In September 2020 I picked up my own Model 3.

It was a fantastic ownership experience, everything about the car felt right:

  • It was as fun to ride as a go-kart, acceleration was instant and melted you to your seat

  • It had autopilot which was great for easy driving on the highway (especially going long distances) and stop-and-go traffic

  • The center control screen offered a large map display for easy navigation

  • The interior and exterior aesthetics were sleek and simple

  • Remote app control opened up a wide range of remote operations for the user

  • Home-charging meant a full "tank" every morning

  • Many options (like steering firmness, autopilot follow distance) were configurable as if the car was an iPhone

It was the car of a technologist's dreams.
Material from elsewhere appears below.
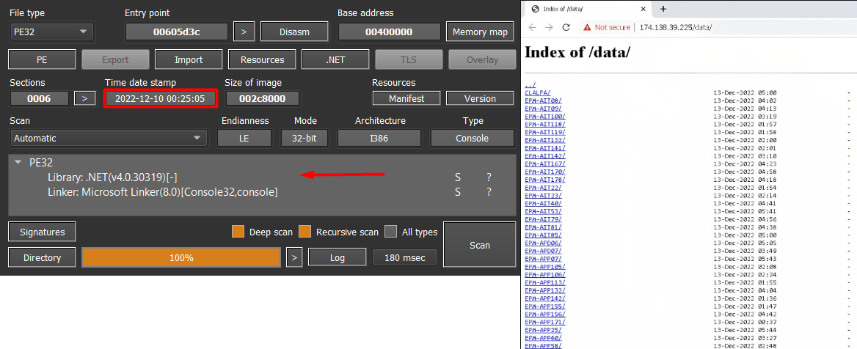Open the File type PE32 dropdown
Image resolution: width=857 pixels, height=349 pixels.
click(51, 32)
Every problem with modern cars had been addressed from the ground-up in the way a technologist would address them.

Near December 2020 when I was taking winter term finals, I decided that I wanted to wrap my car. Doing research I found out that the prices for a matte black wrap (over white paint) would cost $4,000-$6,000.
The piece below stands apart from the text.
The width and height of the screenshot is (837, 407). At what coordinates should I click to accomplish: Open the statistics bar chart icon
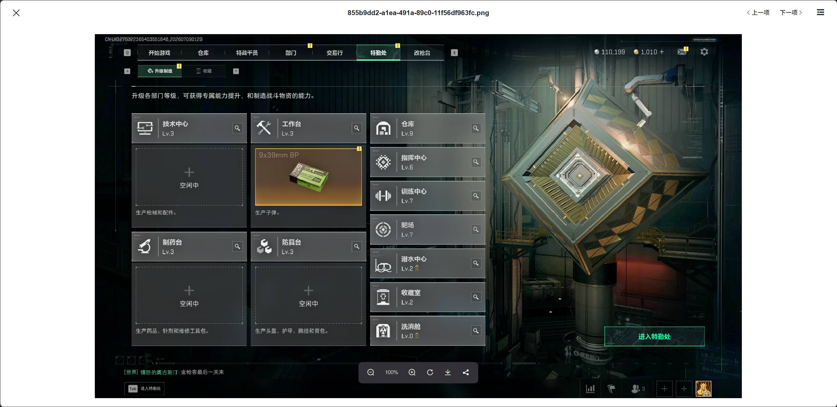(590, 389)
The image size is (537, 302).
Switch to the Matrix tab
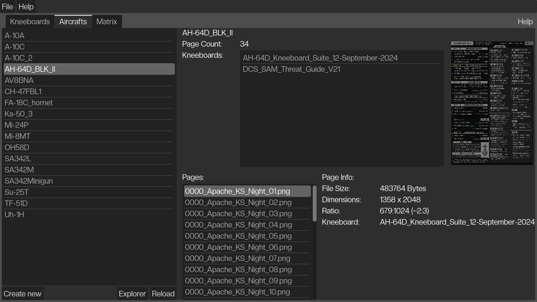pos(107,21)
To me this was just not a good use of resources for something so petty and cosmetic. So I decided that I'd give doing it myself a shot. The goal was something roughly like this:

I did the cost estimate and I figured the project would cost ~$500 all-in for raw materials and tools. I ordered the first roll of vinyl and prepared to begin:

I started with the mirrors and the driverside door. I immediately realized how hard this was going to be. Working with the vinyl material was like nothing I had ever done before.

You had to heat it, stretch it quickly (before it cooled), remove creases, not over-thin or over-stretch the material, tuck the edges, and make long, precise cuts.

After a lot of struggle and missteps, I reached this point:

The easiest part to wrap was the hood, it was all one flat section with no ridges or contours to navigate carefully:

After 2 weeks of putting ~4-6 hours into wrapping in my sister's cold garage, I eventually neared finishing. I had to go visit some friends so I had to leave home with the car not finished, it probably looked ridiculous:

After recleaning and prepping the remaining panels, I eventually finished wrapping the car:

Later, I drove cross-country to Colorado with the wrap still on:

I would eventually remove the wrap there. Before moving back to Maryland I sold the car as I expected to move to the city shortly.